▸ **Assignment**: From the line containing "Screen dimensions: 1523x784" to the final line of the entries, copy each line exactly. Pictures stay out.

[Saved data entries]
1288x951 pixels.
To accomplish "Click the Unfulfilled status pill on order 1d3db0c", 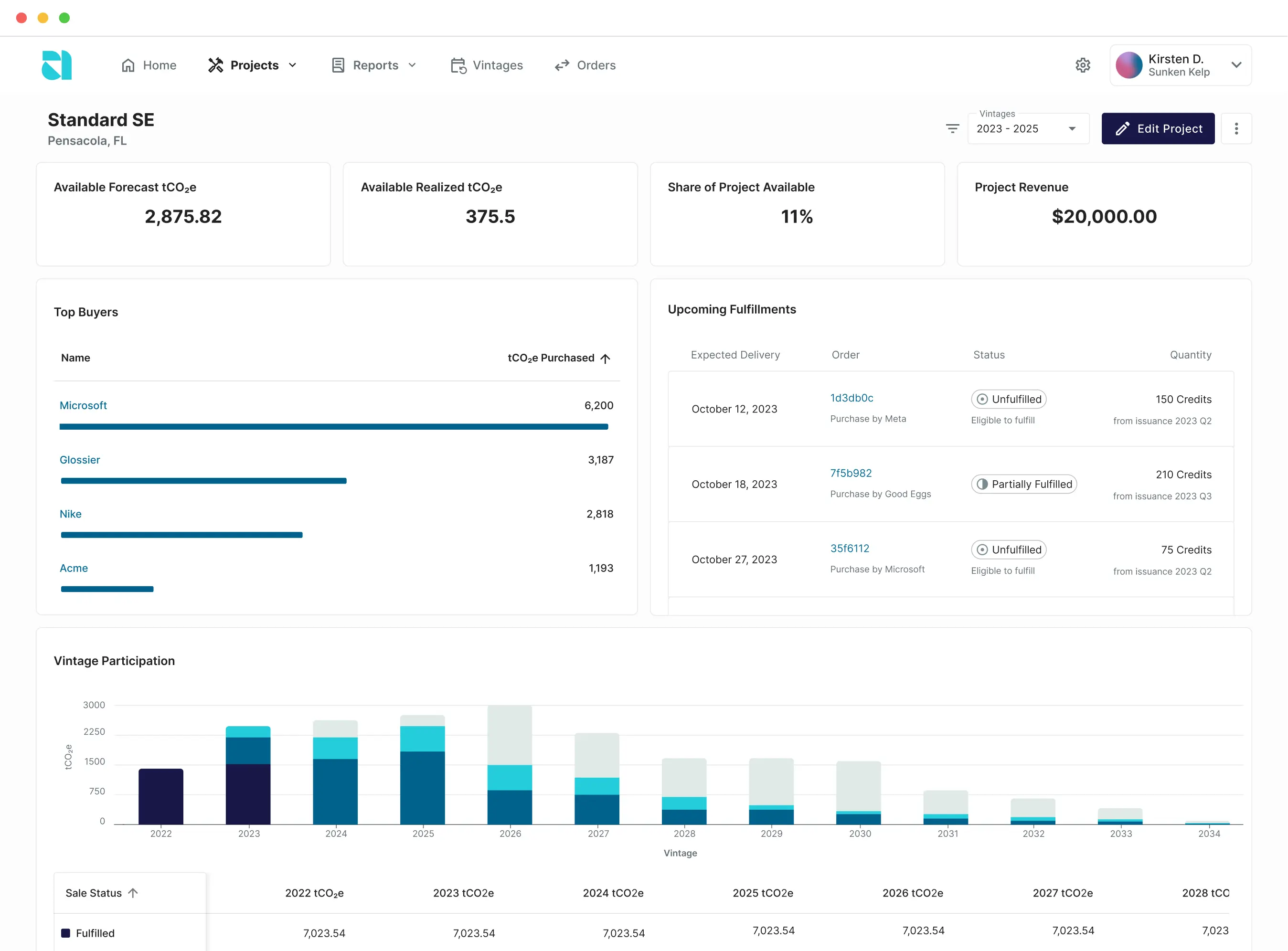I will (1008, 399).
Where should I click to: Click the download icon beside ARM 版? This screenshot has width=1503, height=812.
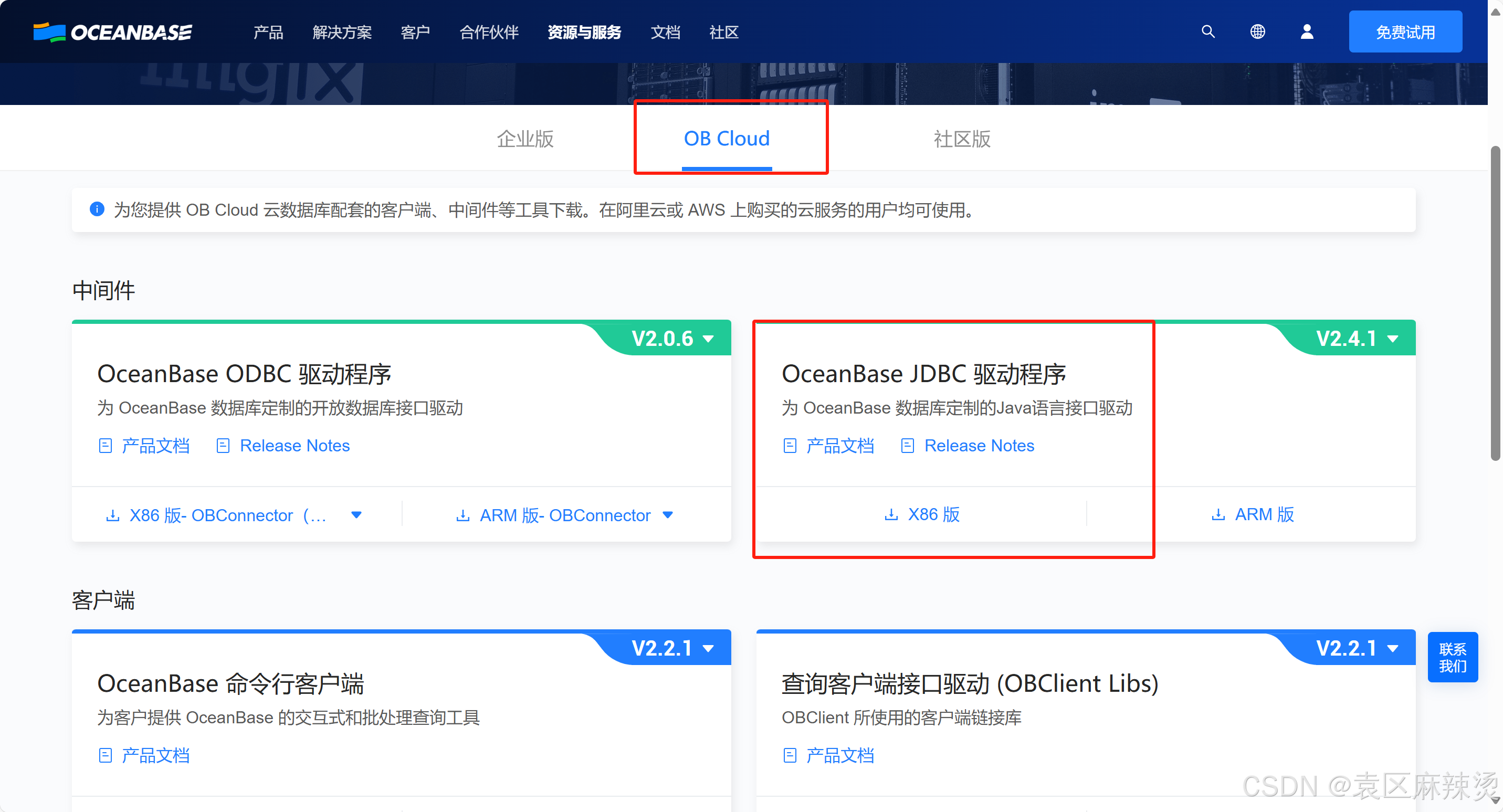pyautogui.click(x=1219, y=514)
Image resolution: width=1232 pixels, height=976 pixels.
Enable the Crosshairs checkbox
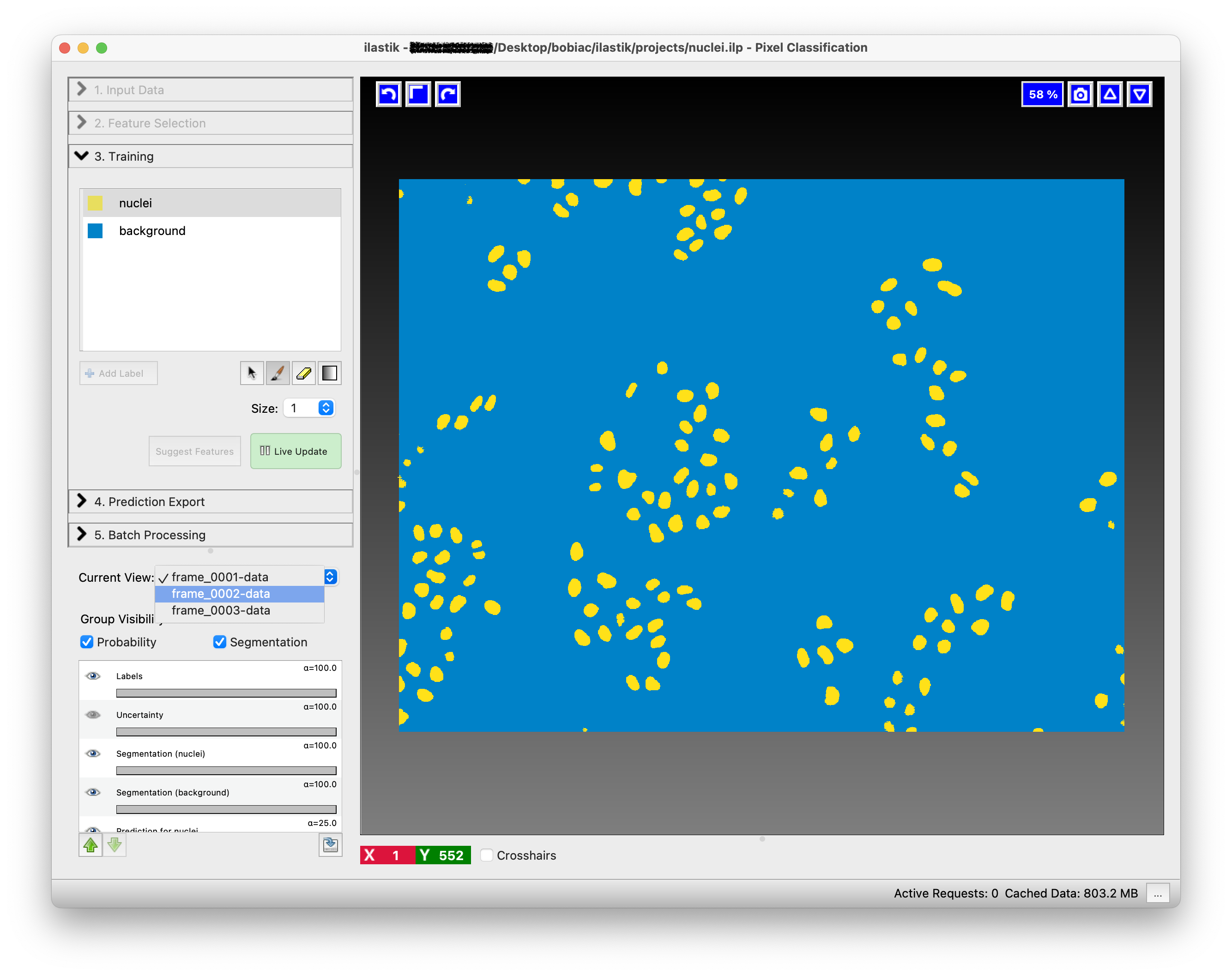coord(487,855)
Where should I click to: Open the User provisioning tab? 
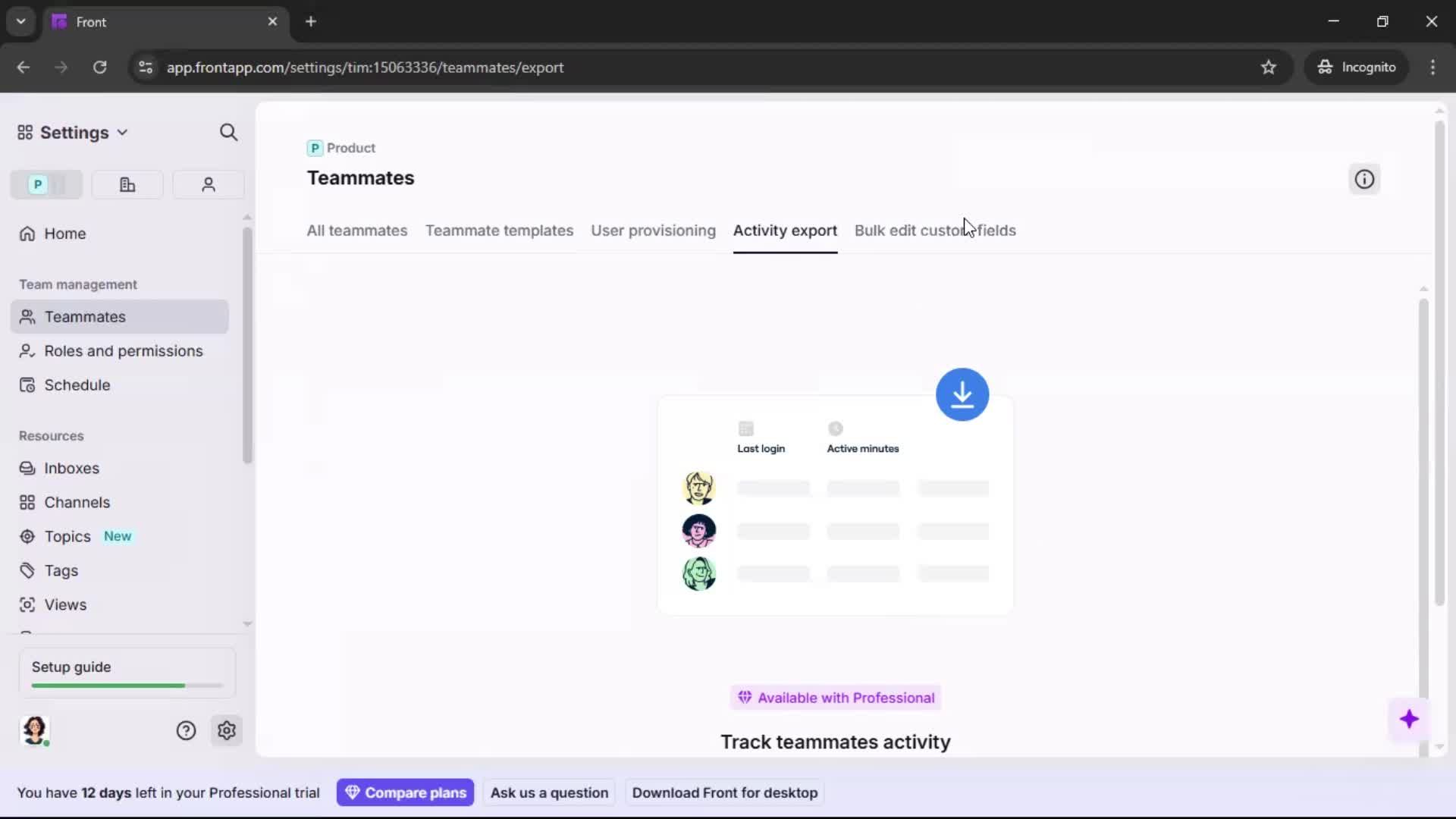[654, 231]
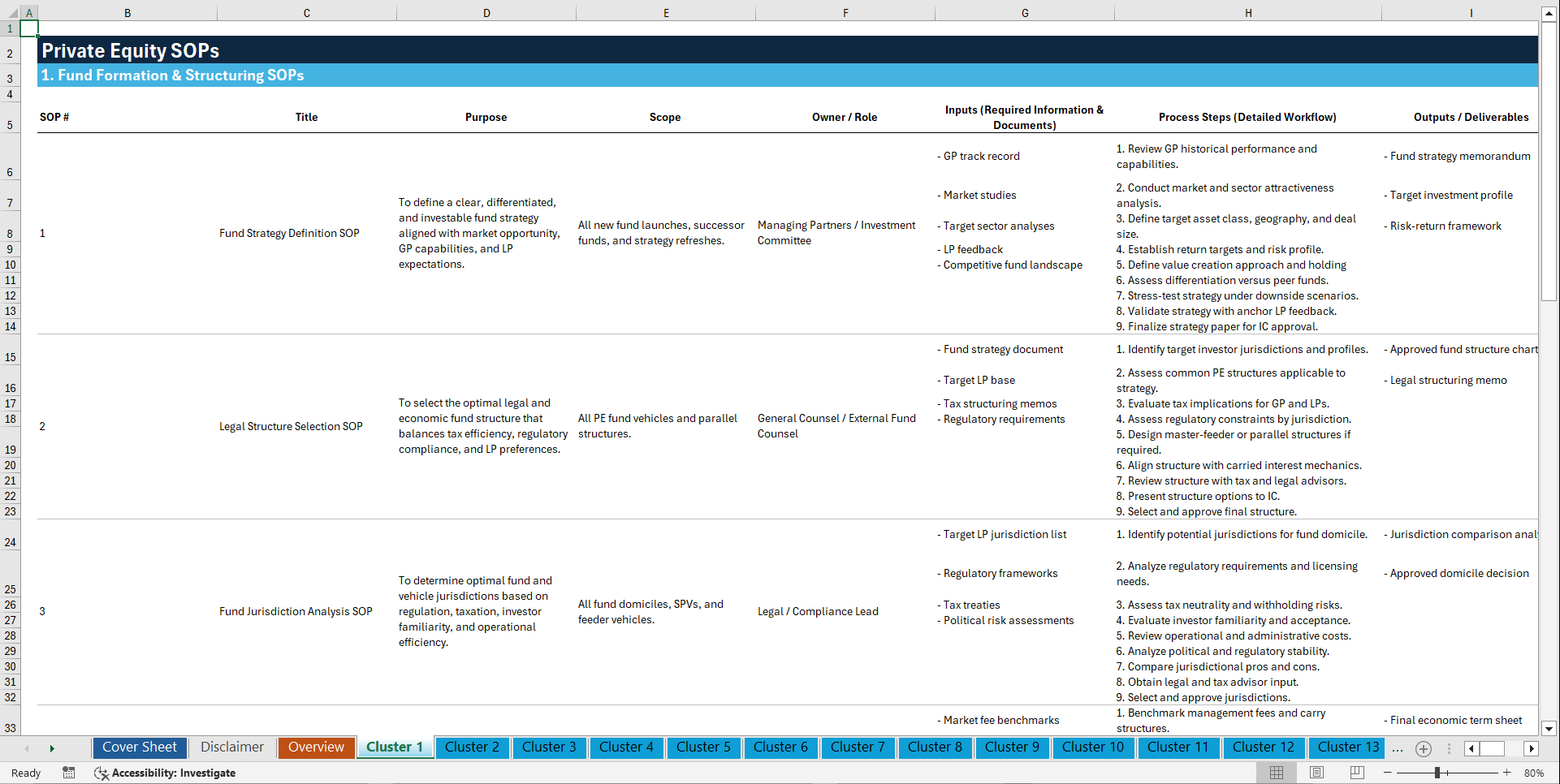The image size is (1560, 784).
Task: Open the Cover Sheet tab
Action: [139, 747]

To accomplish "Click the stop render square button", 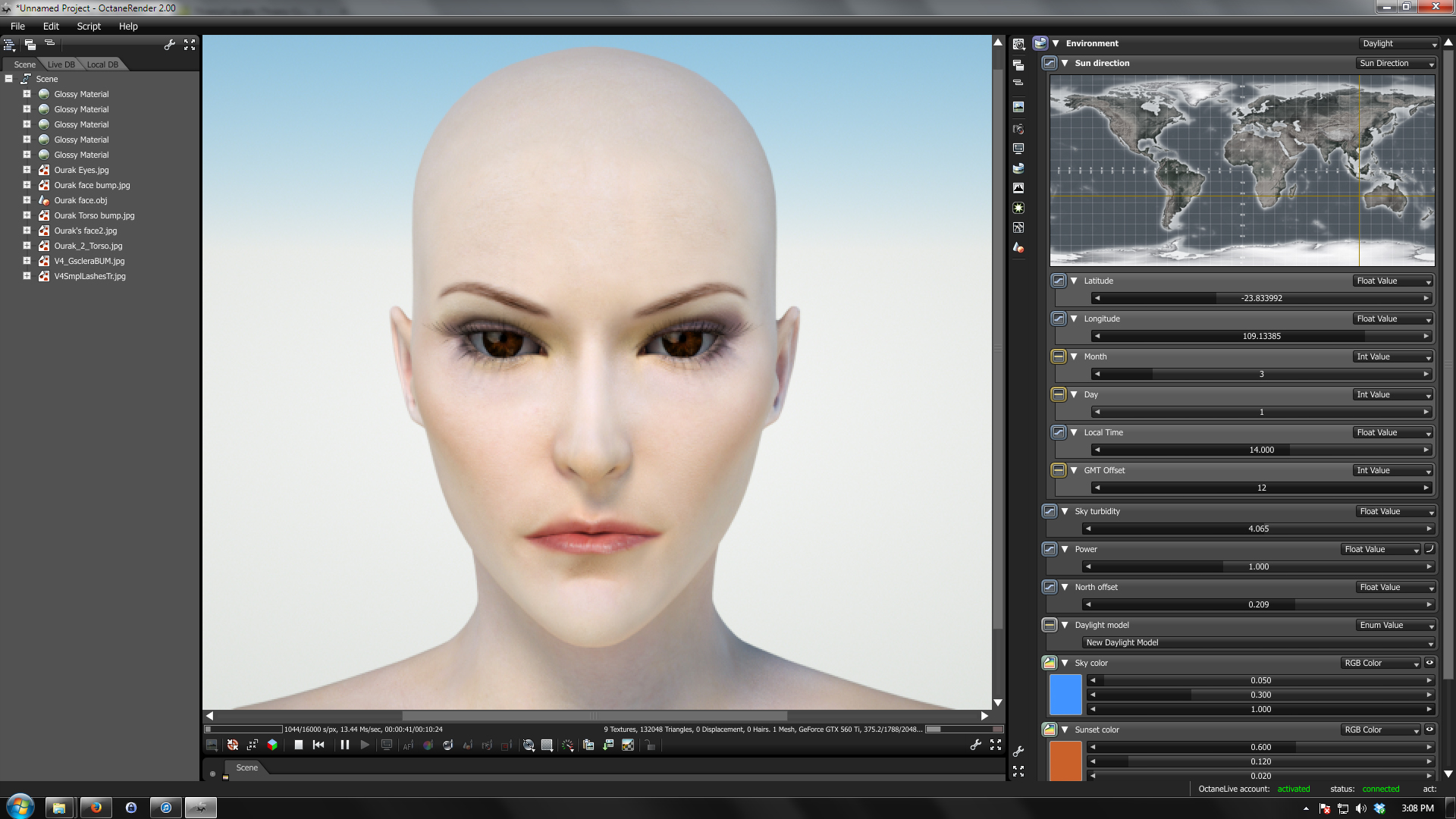I will (299, 745).
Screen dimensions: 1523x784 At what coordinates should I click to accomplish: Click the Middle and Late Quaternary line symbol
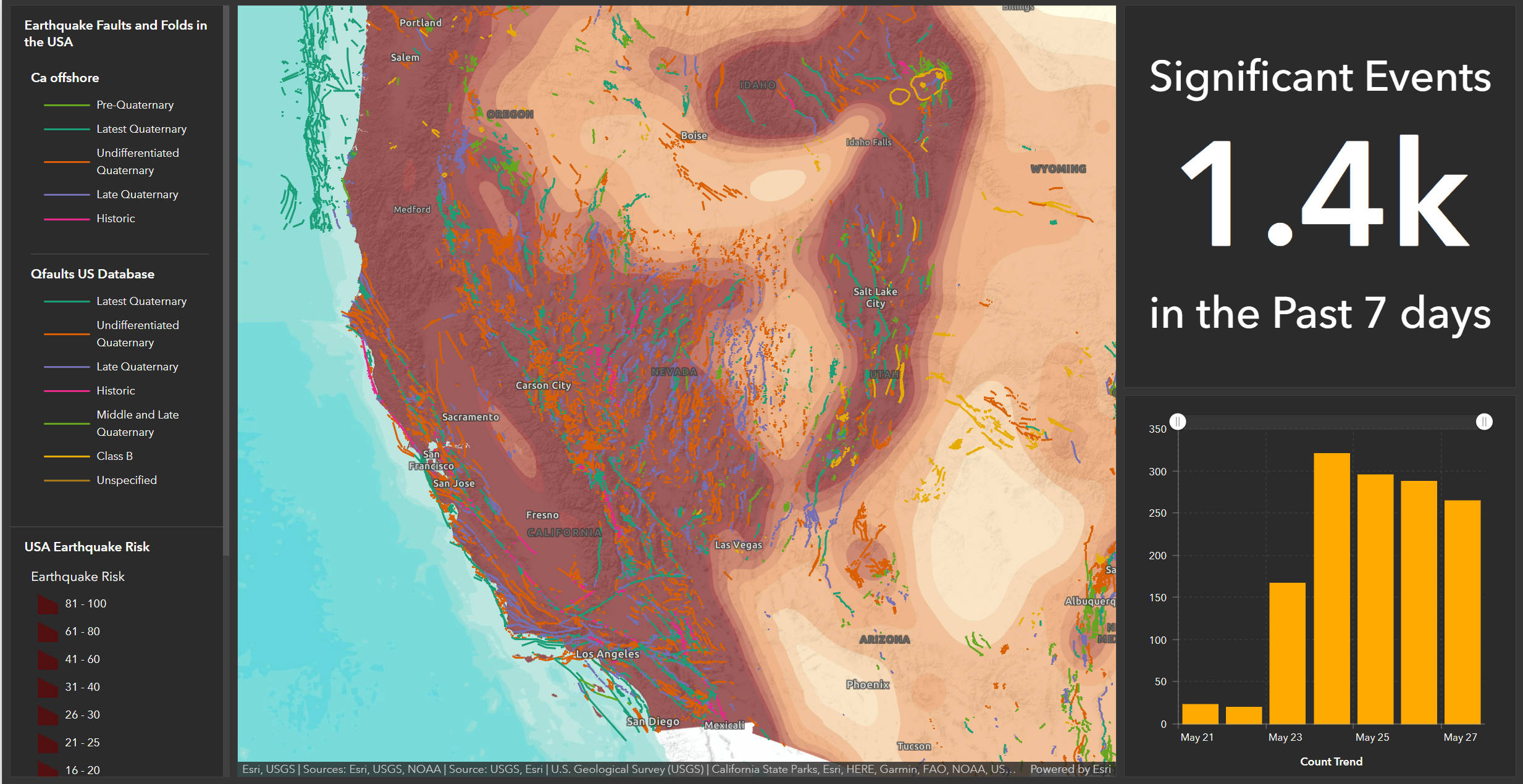point(67,424)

▸ **Task response**:
Screen dimensions: 1523x784 At what coordinates should I click to accomplish: Click the Middle and Late Quaternary line symbol
point(67,424)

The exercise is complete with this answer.